Tılsım romanı, Bolano’nun yarı otobiyografik başyapıtı Vahşi Hafiyeler’de bahsi geçen Auxilio’yu bir tür anıtsallaştırma girişimidir. Tüm dünyada dönemin baskıcı rejimleri tarafından hayattan koparılan, işkencelere maruz kalan, hayalleri ellerinden alınıp başka ülkelere sürgün edilen veya göç etmek zorunda kalan yüzbinlerce üniversite gencinin, silinip gitmiş şairlerin epik hikâyesidir.

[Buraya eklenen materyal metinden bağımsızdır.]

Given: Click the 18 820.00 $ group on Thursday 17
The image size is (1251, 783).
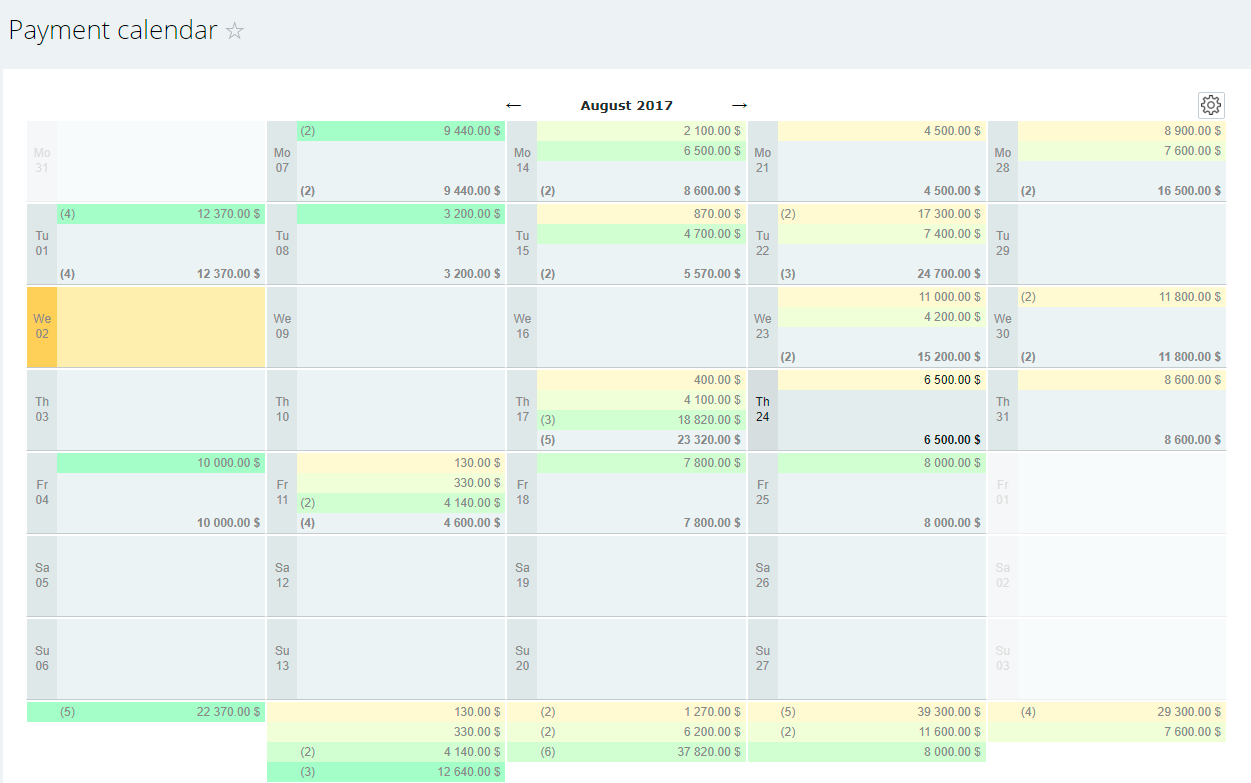Looking at the screenshot, I should [641, 420].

Eylül 1968’de Uruguaylı bir göçmen, üniversiteli gençlerle vakit geçiren bohem bir kadın olan Auxilio Lacouture (bu gerçek olayın kahramanının asıl adı Alcira Soust Scaffo) Meksika ordusu tarafından işgal edilen Meksika Ulusal Özerk Üniversitesi’nin kadınlar tuvaletinde saklanır ve orada on bir gün geçirir. Ordu yüzlerce öğrenciyi öldürür, yüzlercesini de tutuklayıp götürür. Auxilio bu süre zarfında gizlendiği kabinde tuvalet kâğıdı yer, bol bol su içer, şiir okur, hayaller kurar ve uyur. Ordu çekip gittikten sonra yaşadığı öğrenilince Auxilio tüm sanat camiasında bir efsaneye dönüşür, ‘’Meksika Şiirinin Anası’’ olarak kabul edilir.

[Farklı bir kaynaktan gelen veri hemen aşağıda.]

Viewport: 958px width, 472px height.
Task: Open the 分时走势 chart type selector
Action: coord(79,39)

Tılsım, Auxilio’nun o günden sonra üniversite çevresinde özellikle şairlerle, gazetecilerle ve ressamlarla yaşadıkları üzerine yazılmış bir anı defteri mahiyetinde. Kurgu lineer bir zaman çizgisinde ilerlemiyor. Gelgitli bir zihni olan Auxilio zamanda ileri geri sıçramalar yaşıyor, 1968 yılında üniversitedeki şair topluluğunun en genci olan on yedi yaşındaki Arturo Belano(Roberto Bolano) ile tanışıyor, onu bir kardeş gibi seviyor. Arturo’nun Meksika’yı terk ettiği ve geri döndüğü süreçleri yakından takip ediyor.
Olay örgüsü, birbiriyle ilintisiz ya da zayıf ilintili olan kişilerin farklı zamanlarda yaşadıklarına Auxilio’nun şahitliklerinden oluşuyor. Dolayısıyla takip edilecek net bir olay örgüsü yok. Yazar bu anı parçalarını romana çevirme işini, masalsı bir kayıt cihazı gibi kurguladığı Auxilio’nun şiirsel zihniyle, anılar arası sınırları silikleştirerek kotarıyor.

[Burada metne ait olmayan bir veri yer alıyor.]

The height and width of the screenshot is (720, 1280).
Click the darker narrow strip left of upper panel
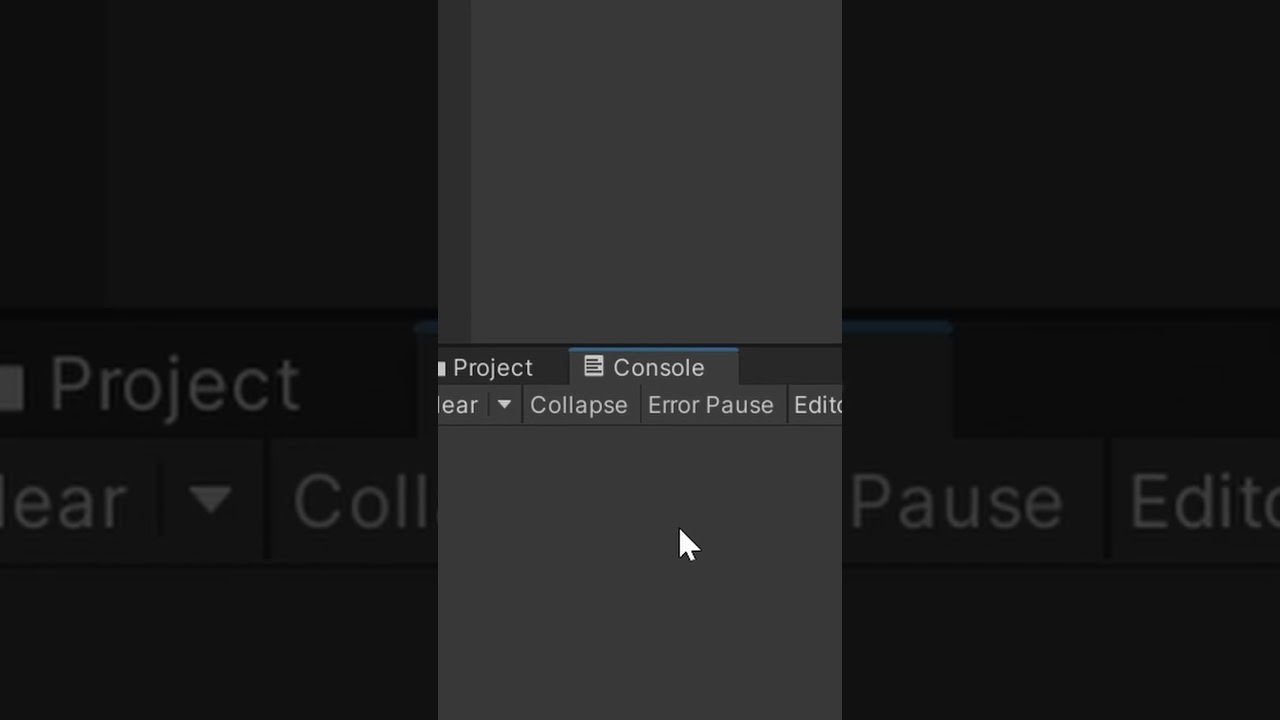click(455, 170)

Bolano’nun ülkesini terk etmek zorunda kalan bir eski şair olması, anlatılanların çoğunlukla gerçek anılardan köken alması hikâyenin duygusal zeminini çok güçlendiriyor. Tılsım, on beş on altı ayrı hikâyenin birleşiminden oluşan Vahşi Hafiyeler’den çıkarılmış bir hikâyeye benziyor. Bu açıdan, Tılsım’dan önce Vahşi Hafiyeler’in okunmasının okuma keyfini oldukça artıracağını söylemekte mahsur yok.
Bolano bu eserde, özellikle birinci tekil şahıs anlatıcılarındaki olağanüstü başarısını tekrarlıyor. Karakter oluşturmak konusunda büyük ustalardan biri o. Kendine has şiirsel anlatısı, ağdalı ve okuru yoran bir biçimde değil asla. Onun büyük başarısı da bu şiirselliği süper akışkan(Latin Amerika Edebiyatı için tipik diyebiliriz) bir tempoyla kurabilmesinde. Bu özel tempoyu, gerçekçi bir zemine oturtmak için ayrıntıların gücünden, anı etkilerinden faydalanıyor.
Tılsım özellikle şiirsel anlatılardan hoşlananlar için harika bir seçenek. Birkaç alıntı ile bitirelim.
‘’Anlayacağımı anladım ve kırılgan, titrek bir neşe günlerime sızdı.’’
‘’Her ne kadar, duyduğum şarkı savaşı, Latin Amerika’nın daha gencecikken kurban edilmiş bütün bir kuşağın kahramanlıklarını anlatsa da aslında içten içe değerlerden ve aynalardan, arzudan ve zevkten bahsettiğini biliyorum.